The major disaster issue facing Montserrat is volcanic activity. The island has been and continues to be devastated by it. However, the island is also at risk to hurricanes and earthquake activity. Wind and storm surge associated with hurricanes are of major concern. Areas in the safe zone with slopes steeper than 60 degrees would be most at risk. Little Bay, the site of the new port is prone to storm surge. Seismically, it has been determined that the eastern Caribbean is “ripe for a major earthquake”. In terms of a “multi-hazard” event the Integrated Vulnerability Assessment of Montserrat suggests that heavy rainfall associated with a hurricane or tropical storm could trigger a volcanic dome collapse and an eruption.
Montserrat is also at risk to technological hazards, which include oil spills, environmental health, and low altitude aircraft operations. Oil spillage can occur at connection points in Cades Bay. Environmental health, particularly in relation to ash falls, is of great concern. The main aquifers are located in the south of the island, therefore protection of the northern aquifers are critical to the development of Montserrat. The airport facility planned for Geralds has no provision for fuel and landing will be by navigational aid rather than instrument.

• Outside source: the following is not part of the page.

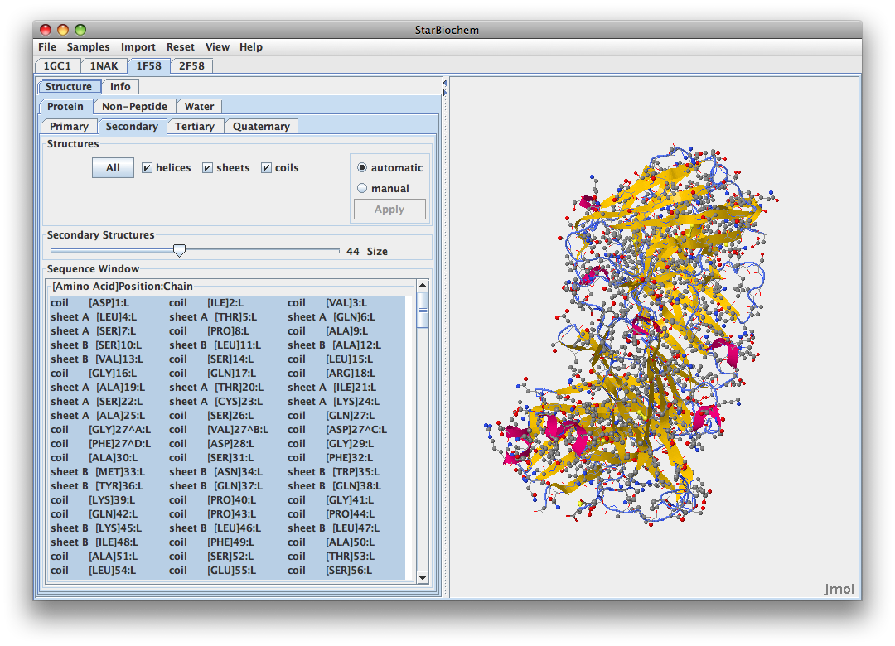The width and height of the screenshot is (895, 646).
Task: Click the sequence window vertical scrollbar thumb
Action: 423,311
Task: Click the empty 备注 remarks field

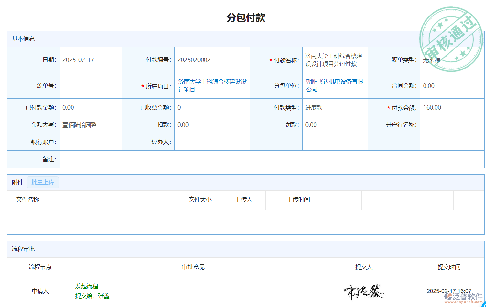Action: pos(271,159)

The Emergency Department was created in 1989. The Department is multi-sectoral and includes representatives from the ministries in charge of the various Utilities, agriculture, land use and planning, health, environment, education, development planning and finance. In 1999, the Disaster Preparedness and Response Act came into force, further strengthening the Emergency Department. In 2005, the Emergency Department was renamed the Disaster Management Coordination Agency (DMCA) to better reflect its role and function in promoting comprehensive disaster management.